在构建好图之后，使用tensorboard相关API加入我们关心的变量。当然以下代码也可写在计算图中：

In [3]:
loss_summary = tf.summary.scalar('loss', loss)    # loss
acc_summary = tf.summary.scalar('acc', accuracy)    # acc
img_summary = tf.summary.image('input_img', X_img)    # 图片型数据

# 不同阶段关注的数据可能不同
train_summary = tf.summary.merge_all()    # 训练阶段关注所有变量
test_summary = tf.summary.merge([loss_summary,
                                 acc_summary])    # 测试阶段只关注loss与acc_val

指定输出的log文件夹：

In [4]:
LOG_ROOT = '.'    # notebook的同级目录
save_dir = os.path.join(LOG_ROOT, 'Tensorboard')    # notebook的同名文件夹
if not os.path.exists(save_dir):    # 不存在则创建
    os.makedirs(save_dir)

# train与test数据分开存放
train_log_dir = os.path.join(save_dir, 'train')
if not os.path.exists(train_log_dir):
    os.makedirs(train_log_dir)

test_log_dir = os.path.join(save_dir, 'test')
if not os.path.exists(test_log_dir):
    os.makedirs(test_log_dir)

在训练代码中加入writer：

In [5]:
with tf.Session(config=config) as sess:
    sess.run(init)
    epochs = 20

    # 创建writer
    train_writer = tf.summary.FileWriter(
        train_log_dir, sess.graph)    # 将计算图写入训练文件夹
    test_writer = tf.summary.FileWriter(test_log_dir)

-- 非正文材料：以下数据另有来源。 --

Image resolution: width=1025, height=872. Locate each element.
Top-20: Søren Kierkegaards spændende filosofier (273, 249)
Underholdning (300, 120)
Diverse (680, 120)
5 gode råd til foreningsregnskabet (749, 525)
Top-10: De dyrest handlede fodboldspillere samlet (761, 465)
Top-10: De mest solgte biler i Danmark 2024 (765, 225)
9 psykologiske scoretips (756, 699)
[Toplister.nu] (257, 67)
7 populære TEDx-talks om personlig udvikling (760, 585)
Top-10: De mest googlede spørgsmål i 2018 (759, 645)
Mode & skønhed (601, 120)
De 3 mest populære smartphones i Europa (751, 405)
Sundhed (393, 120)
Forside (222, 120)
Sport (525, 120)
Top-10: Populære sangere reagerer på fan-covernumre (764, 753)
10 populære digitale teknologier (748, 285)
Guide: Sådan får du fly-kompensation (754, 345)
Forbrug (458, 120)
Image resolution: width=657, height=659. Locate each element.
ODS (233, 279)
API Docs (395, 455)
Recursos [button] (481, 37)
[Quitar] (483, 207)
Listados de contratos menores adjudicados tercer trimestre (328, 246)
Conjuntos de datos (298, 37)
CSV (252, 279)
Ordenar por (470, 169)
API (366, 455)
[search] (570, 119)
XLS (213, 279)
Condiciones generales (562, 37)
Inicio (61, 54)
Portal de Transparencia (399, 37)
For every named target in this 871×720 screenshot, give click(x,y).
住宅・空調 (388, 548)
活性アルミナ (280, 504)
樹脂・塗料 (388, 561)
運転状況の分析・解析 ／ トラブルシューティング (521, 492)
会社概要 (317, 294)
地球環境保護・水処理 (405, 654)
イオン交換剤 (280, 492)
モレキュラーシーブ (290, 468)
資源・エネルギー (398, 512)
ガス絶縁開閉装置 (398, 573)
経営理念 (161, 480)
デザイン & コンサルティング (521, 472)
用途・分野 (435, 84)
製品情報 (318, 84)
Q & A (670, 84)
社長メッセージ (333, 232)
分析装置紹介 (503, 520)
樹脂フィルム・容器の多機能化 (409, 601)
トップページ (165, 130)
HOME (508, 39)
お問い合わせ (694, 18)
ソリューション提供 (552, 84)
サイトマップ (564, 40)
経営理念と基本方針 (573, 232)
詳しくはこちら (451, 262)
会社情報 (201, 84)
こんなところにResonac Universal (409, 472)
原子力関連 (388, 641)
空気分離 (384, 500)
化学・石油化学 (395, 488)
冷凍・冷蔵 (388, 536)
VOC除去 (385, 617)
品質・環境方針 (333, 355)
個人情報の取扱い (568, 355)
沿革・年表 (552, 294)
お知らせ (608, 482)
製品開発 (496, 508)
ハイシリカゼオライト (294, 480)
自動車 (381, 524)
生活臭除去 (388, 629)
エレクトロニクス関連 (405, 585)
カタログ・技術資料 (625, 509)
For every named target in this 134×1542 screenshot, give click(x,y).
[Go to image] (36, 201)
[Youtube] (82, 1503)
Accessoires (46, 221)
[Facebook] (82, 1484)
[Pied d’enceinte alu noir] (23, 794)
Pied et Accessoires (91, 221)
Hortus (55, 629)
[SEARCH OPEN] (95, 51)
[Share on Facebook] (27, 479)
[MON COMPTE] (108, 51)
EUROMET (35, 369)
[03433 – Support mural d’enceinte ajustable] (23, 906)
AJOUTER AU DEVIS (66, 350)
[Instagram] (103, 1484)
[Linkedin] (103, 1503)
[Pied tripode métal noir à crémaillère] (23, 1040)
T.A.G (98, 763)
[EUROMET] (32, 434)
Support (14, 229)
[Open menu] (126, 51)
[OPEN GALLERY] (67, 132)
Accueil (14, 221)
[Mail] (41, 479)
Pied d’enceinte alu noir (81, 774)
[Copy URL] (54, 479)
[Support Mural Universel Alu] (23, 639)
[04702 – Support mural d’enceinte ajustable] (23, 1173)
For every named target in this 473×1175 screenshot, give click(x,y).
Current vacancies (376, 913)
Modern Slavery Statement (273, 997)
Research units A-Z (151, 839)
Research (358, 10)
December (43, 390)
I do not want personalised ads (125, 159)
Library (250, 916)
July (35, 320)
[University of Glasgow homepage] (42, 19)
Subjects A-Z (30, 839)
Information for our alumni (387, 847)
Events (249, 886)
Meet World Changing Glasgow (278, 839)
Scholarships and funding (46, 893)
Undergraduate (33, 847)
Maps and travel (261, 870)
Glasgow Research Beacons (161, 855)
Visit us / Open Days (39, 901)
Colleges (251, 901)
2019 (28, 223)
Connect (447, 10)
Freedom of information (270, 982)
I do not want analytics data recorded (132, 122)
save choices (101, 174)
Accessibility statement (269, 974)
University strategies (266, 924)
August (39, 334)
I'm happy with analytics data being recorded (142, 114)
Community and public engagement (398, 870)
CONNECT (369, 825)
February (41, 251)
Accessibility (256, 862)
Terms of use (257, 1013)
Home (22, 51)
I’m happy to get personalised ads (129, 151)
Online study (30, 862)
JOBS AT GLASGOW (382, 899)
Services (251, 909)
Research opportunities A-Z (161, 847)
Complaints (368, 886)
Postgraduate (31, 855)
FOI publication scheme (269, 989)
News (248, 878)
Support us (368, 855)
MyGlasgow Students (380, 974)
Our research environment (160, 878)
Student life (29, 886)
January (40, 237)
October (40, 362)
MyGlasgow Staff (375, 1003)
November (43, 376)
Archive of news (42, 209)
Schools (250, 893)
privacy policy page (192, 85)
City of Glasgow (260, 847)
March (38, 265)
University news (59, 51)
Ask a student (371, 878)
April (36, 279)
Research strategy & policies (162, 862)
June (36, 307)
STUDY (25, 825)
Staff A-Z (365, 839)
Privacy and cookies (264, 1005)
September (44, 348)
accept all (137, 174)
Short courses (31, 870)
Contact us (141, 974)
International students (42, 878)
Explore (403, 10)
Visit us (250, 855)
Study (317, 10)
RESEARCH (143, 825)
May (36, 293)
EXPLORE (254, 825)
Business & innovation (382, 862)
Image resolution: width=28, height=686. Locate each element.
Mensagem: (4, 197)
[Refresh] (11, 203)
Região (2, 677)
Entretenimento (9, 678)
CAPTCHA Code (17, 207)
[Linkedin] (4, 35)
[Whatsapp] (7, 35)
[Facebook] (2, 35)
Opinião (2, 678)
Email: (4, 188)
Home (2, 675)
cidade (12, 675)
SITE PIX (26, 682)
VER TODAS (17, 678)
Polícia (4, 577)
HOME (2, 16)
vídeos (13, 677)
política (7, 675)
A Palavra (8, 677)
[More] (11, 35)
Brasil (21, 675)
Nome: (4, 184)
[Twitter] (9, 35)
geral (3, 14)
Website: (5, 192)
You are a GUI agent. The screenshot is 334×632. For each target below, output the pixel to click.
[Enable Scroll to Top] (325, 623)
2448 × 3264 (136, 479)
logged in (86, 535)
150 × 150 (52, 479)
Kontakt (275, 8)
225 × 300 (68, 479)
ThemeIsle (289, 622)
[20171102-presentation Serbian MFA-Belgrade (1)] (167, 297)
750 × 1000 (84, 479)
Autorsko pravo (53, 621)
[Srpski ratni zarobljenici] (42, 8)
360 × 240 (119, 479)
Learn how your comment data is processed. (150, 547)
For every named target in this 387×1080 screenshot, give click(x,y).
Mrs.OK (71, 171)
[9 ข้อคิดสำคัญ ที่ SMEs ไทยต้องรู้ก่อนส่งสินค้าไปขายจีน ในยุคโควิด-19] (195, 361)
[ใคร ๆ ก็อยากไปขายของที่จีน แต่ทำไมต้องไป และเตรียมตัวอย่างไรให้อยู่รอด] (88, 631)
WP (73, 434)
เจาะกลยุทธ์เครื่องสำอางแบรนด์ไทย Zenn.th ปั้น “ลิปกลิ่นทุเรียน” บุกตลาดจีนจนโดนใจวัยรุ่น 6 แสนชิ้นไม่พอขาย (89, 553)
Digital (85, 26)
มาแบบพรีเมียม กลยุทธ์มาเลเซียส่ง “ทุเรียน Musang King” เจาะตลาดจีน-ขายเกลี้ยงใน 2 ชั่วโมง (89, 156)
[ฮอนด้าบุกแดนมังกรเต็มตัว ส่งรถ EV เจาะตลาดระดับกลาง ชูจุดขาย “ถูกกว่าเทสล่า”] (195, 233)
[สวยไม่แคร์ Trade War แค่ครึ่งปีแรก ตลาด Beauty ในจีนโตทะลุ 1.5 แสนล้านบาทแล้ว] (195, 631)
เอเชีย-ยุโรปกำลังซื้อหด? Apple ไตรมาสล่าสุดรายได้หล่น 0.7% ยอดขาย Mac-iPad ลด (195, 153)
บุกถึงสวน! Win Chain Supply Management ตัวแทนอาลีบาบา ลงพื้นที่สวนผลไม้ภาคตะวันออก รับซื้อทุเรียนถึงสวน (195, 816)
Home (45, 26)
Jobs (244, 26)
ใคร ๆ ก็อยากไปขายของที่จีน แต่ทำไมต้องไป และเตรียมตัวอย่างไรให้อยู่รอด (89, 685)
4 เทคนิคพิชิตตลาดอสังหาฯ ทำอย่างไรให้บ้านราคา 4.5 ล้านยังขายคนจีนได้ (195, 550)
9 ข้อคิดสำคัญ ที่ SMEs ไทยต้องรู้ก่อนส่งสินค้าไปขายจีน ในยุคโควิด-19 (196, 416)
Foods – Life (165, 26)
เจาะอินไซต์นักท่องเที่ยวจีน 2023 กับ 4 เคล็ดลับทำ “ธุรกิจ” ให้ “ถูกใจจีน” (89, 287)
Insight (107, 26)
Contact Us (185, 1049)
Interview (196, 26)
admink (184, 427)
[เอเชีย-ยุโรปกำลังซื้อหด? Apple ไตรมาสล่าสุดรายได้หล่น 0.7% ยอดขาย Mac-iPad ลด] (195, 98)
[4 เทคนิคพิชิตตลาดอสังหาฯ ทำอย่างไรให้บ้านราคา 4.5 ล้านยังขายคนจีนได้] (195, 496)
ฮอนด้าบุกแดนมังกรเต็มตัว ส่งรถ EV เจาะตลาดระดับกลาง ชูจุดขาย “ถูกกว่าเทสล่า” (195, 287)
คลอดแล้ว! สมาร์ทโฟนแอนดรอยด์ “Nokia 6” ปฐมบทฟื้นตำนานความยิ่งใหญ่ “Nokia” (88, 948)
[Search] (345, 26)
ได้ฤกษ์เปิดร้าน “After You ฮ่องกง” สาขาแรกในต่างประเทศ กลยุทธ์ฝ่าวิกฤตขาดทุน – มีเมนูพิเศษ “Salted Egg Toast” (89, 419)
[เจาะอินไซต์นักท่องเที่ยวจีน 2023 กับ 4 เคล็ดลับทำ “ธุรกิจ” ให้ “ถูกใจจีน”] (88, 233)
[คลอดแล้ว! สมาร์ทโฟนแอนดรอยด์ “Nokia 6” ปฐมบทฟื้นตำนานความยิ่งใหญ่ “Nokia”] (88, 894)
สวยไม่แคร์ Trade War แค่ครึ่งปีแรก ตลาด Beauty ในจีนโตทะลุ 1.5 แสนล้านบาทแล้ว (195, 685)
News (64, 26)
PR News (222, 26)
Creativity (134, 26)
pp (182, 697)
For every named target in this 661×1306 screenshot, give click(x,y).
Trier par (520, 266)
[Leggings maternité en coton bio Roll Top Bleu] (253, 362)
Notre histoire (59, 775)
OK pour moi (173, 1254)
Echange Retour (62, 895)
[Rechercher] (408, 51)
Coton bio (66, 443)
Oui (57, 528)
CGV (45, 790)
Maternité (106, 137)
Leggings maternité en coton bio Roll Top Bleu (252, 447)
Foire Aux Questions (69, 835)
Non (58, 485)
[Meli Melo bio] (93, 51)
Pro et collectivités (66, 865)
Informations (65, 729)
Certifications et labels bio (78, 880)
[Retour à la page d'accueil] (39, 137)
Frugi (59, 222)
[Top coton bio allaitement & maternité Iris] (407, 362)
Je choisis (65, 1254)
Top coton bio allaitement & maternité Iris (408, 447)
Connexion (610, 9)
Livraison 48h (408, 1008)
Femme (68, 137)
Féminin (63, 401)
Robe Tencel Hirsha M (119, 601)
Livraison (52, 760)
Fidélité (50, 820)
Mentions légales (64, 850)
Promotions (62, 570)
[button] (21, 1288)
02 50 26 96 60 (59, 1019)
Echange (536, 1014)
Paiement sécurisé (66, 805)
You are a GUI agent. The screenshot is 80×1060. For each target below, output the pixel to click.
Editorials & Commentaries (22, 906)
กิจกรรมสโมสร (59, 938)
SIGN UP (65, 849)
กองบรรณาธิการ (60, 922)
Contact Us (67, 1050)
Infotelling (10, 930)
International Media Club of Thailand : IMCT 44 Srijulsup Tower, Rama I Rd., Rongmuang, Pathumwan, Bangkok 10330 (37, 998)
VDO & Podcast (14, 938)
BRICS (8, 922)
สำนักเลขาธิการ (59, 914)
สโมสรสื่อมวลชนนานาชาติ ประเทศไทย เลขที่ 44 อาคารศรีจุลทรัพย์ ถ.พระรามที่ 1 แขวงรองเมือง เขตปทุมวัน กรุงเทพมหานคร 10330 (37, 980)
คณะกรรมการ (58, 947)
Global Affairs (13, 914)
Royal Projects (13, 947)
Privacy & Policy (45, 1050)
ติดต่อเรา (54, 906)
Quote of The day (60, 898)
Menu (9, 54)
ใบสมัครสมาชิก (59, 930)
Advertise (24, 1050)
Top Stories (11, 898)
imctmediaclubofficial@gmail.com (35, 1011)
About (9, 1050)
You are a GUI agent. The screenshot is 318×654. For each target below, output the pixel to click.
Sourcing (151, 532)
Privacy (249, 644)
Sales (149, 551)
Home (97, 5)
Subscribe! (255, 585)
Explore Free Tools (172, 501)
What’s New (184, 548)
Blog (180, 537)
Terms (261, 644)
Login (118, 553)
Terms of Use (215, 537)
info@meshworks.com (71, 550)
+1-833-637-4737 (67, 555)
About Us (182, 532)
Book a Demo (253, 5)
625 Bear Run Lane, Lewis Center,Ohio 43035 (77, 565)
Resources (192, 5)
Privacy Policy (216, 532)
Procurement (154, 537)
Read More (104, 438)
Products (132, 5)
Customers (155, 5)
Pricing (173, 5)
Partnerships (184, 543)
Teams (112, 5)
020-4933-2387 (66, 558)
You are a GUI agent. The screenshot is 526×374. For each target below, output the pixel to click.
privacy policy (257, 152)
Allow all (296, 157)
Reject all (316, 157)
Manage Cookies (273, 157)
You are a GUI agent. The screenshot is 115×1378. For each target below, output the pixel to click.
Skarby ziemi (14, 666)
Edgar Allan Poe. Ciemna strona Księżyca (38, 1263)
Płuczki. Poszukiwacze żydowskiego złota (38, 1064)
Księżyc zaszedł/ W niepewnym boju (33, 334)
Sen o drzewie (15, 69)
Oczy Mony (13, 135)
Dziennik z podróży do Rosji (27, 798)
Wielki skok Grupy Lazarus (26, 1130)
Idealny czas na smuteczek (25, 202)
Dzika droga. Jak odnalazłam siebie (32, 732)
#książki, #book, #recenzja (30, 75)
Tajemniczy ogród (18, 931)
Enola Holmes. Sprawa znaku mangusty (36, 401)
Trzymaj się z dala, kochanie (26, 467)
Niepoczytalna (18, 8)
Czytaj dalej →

    # 这里关于测试集的summary比较麻烦，因为数据类是写成了生成器的模式，但是在写summary的过程无法使用循环
    # 有两种方法，一种是提前取出一个测试batch去估计测试summary，而是将测试数据全部取出来

    batch_cnt = 0
    for epoch in range(epochs):
        for batch_data, batch_labels in train_data.next_batch():
            loss_val, acc_val, _ = sess.run(
                [loss, accuracy, train_op],
                feed_dict={
                    X: batch_data,
                    Y: batch_labels})
            batch_cnt += 1

            # 每100个batch写入一次summary
            if (batch_cnt+1) % 100 == 0:
                sum_res_train = sess.run(train_summary,
                                         feed_dict={X: batch_data,
                                                    Y: batch_labels})
                train_writer.add_summary(sum_res_train, batch_cnt+1)

                # 关键在于测试集
                sum_res_test = sess.run(test_summary,
                                        feed_dict={X: test_data.data,
                                                   Y: test_data.target})
                test_writer.add_summary(sum_res_test, batch_cnt+1)
                
    print('training done.')

epoch: 1, batch_loss: 1.1910089254379272, batch_acc: 0.515625
epoch: 2, batch_loss: 0.9810861945152283, batch_acc: 0.671875
epoch: 3, batch_loss: 1.1511430740356445, batch_acc: 0.609375
epoch: 5, batch_loss: 0.8800821900367737, batch_acc: 0.625
epoch: 6, batch_loss: 0.6403199434280396, batch_acc: 0.765625
epoch: 6, test_acc: 0.7093999981880188
epoch: 7, batch_loss: 0.7179678678512573, batch_acc: 0.703125
epoch: 8, batch_loss: 0.5536156296730042, batch_acc: 0.828125
epoch: 10, batch_loss: 0.7096176147460938, batch_acc: 0.828125
epoch: 11, batch_loss: 0.5687694549560547, batch_acc: 0.78125
epoch: 12, batch_loss: 0.6487060785293579, batch_acc: 0.75
epoch: 12, test_acc: 0.7311000227928162
epoch: 14, batch_loss: 0.5611023902893066, batch_acc: 0.828125
epoch: 15, batch_loss: 0.7122163772583008, batch_acc: 0.703125
epoch: 16, batch_loss: 0.5313572883605957, batch_acc: 0.875
epoch: 17, batch_loss: 0.49914979934692383, batch_acc: 0.8125
epoch: 19, batch_loss: 0.40212172269821167, batch_acc: 0.8

进入```./Tensorboard/```目录，输入

```bash
tensorboard --logdir=train:'train',test:'test'
```

TensorBoard的默认web端口为```:6006```。